The reference to the Sustainable Development Goals confirms this approach: clean and affordable energy, the fight against climate change, and partnerships for the goals are closely intertwined. For the energy and HVAC supply chain, this scenario highlights an increasingly clear direction: decarbonization technologies must be embedded in design, financial, and training ecosystems capable of making them applicable on a large scale.
Collaboration between the public sector, businesses, and international organizations therefore becomes an essential lever for turning the transition into concrete projects. In a global context marked by growing energy needs, climate vulnerability, and investment needs, climate finance can help build more resilient, inclusive, and sustainable development models.
Related Focus
FAQ
Climate finance enables the transformation of environmental objectives and decarbonization strategies into achievable projects, especially where public or private resources alone are insufficient. Through dedicated funds, guarantee instruments, subsidized loans, and international partnerships, it is possible to reduce investment risk and make interventions in renewables, energy efficiency, networks, electric mobility, and climate resilience more accessible.
The main challenge is moving from financial commitments to the concrete implementation of projects. This requires clear governance, competent implementing bodies, measurable technical criteria, results monitoring, and the ability to coordinate institutions, development banks, businesses, and local communities. Without this framework, the risk is that available resources will fail to produce real impacts on emissions reduction, energy security, and climate adaptation.

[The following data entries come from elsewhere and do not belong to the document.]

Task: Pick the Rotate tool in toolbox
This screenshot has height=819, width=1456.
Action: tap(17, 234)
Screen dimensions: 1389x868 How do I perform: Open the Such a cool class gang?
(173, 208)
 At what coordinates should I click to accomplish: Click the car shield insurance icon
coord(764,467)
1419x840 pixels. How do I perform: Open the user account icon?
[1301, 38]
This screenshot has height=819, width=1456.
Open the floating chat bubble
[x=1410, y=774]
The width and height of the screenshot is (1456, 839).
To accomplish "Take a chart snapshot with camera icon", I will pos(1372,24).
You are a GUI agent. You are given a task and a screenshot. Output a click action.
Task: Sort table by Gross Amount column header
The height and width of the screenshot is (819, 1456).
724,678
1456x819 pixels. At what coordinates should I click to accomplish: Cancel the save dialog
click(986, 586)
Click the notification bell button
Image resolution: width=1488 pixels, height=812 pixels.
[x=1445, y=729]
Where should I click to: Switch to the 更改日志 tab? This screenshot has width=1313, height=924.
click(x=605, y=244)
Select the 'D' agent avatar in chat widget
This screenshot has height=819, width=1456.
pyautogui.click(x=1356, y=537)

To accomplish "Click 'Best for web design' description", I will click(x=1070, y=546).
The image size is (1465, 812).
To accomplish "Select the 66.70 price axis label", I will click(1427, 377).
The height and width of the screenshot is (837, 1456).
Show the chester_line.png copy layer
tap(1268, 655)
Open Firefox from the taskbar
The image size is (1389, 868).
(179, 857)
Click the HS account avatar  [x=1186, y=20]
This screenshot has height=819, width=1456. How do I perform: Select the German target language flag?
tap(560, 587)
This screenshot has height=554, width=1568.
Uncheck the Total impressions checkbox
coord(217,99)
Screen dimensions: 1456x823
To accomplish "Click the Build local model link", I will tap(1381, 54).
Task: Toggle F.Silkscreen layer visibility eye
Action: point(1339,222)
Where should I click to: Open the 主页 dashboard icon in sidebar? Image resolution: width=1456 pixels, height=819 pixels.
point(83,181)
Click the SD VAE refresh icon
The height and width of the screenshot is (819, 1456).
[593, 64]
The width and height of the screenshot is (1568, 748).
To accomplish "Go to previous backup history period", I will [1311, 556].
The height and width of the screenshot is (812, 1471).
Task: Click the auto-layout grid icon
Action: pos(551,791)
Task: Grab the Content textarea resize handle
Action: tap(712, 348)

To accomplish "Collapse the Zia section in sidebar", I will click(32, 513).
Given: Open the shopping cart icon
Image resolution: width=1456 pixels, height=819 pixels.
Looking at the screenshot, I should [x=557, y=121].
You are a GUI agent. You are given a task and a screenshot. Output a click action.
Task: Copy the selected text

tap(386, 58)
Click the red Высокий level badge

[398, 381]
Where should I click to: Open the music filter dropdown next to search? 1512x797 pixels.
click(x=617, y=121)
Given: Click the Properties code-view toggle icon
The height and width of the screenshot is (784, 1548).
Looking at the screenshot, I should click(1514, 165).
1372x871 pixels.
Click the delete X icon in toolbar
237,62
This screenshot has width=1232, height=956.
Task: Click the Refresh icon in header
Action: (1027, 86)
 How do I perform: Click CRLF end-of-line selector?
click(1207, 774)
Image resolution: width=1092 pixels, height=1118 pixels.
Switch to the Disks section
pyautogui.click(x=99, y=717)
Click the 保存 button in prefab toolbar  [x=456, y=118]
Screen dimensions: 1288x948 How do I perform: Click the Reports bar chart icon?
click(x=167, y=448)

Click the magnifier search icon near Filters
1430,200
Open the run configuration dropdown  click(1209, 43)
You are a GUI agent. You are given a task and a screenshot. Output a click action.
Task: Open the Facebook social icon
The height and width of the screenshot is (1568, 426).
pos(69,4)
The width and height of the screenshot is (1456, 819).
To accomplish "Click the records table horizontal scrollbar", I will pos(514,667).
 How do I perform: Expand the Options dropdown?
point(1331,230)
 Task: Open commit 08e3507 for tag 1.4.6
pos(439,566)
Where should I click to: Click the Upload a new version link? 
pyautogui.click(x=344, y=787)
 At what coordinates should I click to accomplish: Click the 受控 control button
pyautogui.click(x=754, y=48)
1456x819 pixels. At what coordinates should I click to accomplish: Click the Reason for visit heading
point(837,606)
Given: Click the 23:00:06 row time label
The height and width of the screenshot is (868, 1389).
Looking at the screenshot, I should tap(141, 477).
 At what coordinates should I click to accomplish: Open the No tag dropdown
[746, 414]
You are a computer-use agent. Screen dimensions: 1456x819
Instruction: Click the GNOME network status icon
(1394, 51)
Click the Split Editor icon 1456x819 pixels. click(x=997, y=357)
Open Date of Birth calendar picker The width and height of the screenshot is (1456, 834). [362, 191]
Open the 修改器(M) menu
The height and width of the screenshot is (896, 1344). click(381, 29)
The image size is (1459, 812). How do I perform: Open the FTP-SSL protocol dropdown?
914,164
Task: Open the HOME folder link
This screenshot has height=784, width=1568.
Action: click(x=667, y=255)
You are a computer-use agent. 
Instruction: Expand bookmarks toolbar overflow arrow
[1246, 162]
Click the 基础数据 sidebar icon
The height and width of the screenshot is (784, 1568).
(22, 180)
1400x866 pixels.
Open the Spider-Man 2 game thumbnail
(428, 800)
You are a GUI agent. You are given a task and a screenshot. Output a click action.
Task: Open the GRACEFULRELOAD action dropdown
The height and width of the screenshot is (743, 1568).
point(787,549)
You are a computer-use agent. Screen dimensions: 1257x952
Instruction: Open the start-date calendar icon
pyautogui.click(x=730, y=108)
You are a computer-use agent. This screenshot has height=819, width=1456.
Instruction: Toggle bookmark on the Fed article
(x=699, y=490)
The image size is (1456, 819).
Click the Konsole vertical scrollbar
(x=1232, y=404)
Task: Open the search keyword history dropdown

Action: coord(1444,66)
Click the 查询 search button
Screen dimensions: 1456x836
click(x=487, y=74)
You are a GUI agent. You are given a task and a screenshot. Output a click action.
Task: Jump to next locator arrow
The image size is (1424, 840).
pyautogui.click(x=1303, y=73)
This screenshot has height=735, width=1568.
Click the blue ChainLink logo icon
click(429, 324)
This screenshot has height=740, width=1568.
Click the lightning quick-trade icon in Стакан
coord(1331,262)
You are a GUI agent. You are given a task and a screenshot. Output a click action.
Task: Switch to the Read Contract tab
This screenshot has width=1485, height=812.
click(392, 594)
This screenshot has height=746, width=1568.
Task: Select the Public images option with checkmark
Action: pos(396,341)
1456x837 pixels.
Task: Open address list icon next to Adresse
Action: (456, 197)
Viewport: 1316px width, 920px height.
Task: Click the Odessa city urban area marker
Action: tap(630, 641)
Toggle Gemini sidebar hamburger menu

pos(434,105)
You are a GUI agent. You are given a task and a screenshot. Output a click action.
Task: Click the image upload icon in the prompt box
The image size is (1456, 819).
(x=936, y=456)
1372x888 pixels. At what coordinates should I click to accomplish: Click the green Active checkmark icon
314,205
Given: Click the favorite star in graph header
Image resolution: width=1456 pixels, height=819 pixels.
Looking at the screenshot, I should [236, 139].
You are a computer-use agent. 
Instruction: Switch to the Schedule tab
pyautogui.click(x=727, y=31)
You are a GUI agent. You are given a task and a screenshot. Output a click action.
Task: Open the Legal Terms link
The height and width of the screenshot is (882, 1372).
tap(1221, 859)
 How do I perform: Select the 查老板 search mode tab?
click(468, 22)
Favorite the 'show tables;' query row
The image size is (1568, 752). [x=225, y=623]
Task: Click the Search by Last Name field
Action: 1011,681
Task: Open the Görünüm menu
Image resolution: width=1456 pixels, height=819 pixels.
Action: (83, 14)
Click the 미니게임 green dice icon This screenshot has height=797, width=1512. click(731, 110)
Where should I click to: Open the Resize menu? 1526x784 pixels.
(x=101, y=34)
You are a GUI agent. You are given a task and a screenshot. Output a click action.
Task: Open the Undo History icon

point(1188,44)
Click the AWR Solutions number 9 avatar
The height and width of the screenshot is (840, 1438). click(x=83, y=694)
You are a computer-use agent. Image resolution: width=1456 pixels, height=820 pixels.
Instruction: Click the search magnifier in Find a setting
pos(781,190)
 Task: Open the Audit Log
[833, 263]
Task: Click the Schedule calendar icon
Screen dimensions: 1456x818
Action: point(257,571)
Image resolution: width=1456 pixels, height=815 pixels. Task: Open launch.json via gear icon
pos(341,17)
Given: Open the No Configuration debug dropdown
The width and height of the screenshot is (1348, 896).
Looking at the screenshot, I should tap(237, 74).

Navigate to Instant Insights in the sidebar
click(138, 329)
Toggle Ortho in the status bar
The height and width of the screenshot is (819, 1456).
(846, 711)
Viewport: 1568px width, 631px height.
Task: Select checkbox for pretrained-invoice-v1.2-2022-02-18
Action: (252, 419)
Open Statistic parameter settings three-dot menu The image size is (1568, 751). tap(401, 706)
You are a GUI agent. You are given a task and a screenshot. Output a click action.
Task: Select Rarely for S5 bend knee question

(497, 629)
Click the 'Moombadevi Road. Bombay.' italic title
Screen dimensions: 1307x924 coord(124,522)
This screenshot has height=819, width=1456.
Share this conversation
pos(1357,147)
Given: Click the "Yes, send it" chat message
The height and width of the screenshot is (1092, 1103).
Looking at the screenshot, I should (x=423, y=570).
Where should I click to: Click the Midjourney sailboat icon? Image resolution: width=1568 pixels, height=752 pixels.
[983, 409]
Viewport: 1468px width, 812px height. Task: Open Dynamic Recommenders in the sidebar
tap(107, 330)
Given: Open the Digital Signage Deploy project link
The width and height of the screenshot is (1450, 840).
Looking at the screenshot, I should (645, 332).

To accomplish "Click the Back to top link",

For designers, businesses, and technical operators, climate partnerships open up opportunities for more efficient systems, electrification of consumption, integration of renewables, and development of resilient infrastructure. The requirement will not only be to install technologies, but to design systems that are reliable, measurable, and sustainable throughout their life cycle. This requires expertise in energy audits, load management, heat pumps, storage, advanced regulation, and integration between buildings, grids, and renewable sources.